Make a scatter plot (like the above) that plots `YearBuilt` vs. `SalePrice`

### Exercise

- What attributes do you think are related to a house's sale price?
- Explore a couple of other variables in the dataset that you think might be related to Sale Price. Use summary statistics and plots against Sale Prices. You can find the list of variables [here](https://github.com/eliiza/ml-training-data/blob/master/housing_price_data/data_description.txt)

### Correlations

It can be difficult to go through the variables by-hand to see which are related to sale price! For the numerical variables, we can look at the __correlations__ within the dataset. 

In [None]:
# Calculate correlation matrix for the numerical columns
housing_prices.corr()

### Exercise

- Pick out the column that contains the correlations with `SalePrice` (using `df.['VARIABLE_NAME']`)
- You can sort the correlation values using `df.sort_values(ascending=False)`.

### Exercise (optional)

- Now look at scatter plots for some of the variables that are high correlated with `SalePrice`

## Non-numerical variables

- We will use [box plots](https://en.wikipedia.org/wiki/Box_plot) to explore the relationship between some of the non-numerical variables and sale price.
- The [Seaborn](https://seaborn.pydata.org/) visualisation library provides a good boxplot function: [sns.boxplot()](https://seaborn.pydata.org/generated/seaborn.boxplot.html)

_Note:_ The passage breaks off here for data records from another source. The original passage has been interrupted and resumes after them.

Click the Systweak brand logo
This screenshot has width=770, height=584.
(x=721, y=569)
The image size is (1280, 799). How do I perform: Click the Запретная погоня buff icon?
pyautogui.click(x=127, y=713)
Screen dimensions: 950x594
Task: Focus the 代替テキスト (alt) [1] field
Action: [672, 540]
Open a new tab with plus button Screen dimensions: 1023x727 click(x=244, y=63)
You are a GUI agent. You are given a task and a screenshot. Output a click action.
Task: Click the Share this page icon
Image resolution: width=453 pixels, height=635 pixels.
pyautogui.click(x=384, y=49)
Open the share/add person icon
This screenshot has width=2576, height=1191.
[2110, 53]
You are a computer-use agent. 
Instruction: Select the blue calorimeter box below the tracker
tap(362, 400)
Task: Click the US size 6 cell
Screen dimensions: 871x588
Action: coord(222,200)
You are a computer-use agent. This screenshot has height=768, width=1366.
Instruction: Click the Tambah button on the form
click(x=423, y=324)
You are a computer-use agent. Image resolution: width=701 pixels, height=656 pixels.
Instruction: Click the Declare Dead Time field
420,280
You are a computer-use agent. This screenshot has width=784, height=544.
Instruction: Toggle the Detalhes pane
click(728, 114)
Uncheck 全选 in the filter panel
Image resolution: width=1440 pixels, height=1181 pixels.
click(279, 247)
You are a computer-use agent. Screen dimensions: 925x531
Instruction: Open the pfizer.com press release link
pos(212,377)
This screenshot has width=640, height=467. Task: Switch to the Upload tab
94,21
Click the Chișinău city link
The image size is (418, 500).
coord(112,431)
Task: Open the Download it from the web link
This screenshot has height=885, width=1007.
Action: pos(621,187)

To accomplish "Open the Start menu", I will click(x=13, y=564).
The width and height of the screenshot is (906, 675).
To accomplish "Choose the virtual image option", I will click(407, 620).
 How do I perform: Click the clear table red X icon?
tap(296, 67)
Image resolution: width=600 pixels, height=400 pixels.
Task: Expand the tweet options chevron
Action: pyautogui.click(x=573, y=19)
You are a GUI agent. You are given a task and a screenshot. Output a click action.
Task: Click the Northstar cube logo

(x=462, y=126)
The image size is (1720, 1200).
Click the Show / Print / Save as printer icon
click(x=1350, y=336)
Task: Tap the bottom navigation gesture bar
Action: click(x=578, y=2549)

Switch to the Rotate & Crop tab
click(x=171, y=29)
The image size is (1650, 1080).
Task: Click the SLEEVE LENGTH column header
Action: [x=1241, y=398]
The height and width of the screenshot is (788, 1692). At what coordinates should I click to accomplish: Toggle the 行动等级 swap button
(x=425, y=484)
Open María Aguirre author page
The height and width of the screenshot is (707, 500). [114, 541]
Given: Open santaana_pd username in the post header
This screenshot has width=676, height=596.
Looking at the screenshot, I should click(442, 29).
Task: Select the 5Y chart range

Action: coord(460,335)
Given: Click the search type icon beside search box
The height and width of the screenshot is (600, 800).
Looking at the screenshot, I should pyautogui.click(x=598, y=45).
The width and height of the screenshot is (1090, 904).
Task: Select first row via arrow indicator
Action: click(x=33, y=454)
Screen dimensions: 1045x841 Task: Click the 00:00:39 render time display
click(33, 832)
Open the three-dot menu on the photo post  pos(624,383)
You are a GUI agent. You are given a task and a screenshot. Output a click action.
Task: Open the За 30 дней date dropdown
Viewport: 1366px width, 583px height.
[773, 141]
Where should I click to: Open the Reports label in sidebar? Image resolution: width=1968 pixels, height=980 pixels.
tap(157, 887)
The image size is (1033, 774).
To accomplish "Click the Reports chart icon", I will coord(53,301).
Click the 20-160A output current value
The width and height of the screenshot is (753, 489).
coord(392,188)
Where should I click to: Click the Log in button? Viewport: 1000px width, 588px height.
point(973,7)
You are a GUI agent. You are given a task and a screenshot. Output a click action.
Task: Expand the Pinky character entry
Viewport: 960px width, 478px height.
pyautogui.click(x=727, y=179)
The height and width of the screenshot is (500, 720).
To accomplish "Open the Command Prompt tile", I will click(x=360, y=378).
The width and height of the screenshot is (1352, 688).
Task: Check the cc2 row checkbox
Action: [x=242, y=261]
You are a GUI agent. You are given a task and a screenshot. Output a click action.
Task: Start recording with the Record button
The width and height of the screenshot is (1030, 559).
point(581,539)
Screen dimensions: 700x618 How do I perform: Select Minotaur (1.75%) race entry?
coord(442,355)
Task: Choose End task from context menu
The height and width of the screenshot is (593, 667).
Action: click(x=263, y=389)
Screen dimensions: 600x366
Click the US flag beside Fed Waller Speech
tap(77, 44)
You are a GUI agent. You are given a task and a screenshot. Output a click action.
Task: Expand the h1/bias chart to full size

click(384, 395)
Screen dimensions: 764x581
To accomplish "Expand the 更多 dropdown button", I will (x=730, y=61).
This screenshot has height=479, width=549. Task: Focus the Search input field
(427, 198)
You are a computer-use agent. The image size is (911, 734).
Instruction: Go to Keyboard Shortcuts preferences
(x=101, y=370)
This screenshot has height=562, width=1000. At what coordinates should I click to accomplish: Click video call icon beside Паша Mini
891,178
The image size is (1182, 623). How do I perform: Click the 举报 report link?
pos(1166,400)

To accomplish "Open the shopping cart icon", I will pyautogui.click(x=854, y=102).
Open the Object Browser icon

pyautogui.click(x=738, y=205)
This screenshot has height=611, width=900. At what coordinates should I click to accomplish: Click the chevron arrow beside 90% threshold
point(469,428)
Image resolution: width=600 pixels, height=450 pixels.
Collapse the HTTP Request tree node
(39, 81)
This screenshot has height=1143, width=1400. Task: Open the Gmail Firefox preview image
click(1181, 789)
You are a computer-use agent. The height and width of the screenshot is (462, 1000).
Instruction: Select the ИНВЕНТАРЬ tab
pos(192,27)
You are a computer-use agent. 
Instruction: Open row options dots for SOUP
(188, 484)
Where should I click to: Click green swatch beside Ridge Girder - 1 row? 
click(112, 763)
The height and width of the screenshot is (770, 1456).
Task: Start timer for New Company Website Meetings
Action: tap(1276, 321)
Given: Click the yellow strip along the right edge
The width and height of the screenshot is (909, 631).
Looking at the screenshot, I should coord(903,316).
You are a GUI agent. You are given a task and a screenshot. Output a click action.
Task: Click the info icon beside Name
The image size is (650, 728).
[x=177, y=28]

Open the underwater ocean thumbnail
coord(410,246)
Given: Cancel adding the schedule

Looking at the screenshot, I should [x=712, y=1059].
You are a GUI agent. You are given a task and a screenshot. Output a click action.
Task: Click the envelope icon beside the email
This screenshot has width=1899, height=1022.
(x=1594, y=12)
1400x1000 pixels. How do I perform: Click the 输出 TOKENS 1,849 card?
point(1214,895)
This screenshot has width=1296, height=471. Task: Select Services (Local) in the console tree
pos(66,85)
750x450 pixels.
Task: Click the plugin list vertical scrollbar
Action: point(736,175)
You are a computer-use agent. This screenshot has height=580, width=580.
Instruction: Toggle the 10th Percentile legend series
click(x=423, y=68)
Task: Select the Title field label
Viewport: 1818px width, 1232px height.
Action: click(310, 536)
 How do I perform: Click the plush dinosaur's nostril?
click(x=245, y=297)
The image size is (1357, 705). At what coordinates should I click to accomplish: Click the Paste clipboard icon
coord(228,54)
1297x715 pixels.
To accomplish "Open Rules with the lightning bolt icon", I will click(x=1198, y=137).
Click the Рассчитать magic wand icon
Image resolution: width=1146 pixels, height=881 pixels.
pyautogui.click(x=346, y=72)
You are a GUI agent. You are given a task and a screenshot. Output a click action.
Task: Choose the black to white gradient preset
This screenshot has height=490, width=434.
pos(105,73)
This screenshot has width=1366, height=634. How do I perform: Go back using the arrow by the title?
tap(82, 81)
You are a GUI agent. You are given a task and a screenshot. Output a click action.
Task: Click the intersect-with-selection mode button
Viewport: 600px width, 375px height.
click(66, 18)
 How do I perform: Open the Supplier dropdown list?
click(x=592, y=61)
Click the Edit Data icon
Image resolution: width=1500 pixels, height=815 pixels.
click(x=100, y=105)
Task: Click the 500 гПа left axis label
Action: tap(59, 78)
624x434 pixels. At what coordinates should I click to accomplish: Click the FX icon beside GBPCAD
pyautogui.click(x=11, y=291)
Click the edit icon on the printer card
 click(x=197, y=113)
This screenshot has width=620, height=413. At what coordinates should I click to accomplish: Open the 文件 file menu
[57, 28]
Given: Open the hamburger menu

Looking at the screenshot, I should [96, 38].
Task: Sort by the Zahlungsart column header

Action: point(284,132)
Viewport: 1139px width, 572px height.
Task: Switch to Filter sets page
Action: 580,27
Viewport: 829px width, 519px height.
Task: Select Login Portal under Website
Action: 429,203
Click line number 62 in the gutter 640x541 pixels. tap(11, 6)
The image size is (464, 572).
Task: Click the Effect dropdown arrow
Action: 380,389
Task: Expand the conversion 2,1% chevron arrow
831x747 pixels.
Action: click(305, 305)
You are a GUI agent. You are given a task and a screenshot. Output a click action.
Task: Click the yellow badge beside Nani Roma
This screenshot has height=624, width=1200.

- Example: `BsmtCond` evaluates the height of the basement
       Ex	Excellent (100+ inches)	
       Gd	Good (90-99 inches)
       TA	Typical (80-89 inches)
       Fa	Fair (70-79 inches)
       Po	Poor (<70 inches
       NA	No Basement


In [None]:
import seaborn as sns
# Construct a scatter plot of basement condition vs sale price
sns.boxplot(x='BsmtCond',y='SalePrice', data=housing_prices)

### Exercise (optional)

- Have a look at the relationships between the following variables and `SalePrice` using boxplots:
    - `KitchenQual`
    - `CentralAir`
    - `Heating`
- Check the variable definitions (and possible values) [here](https://github.com/eliiza/ml-training-data/blob/master/housing_price_data/data_description.txt)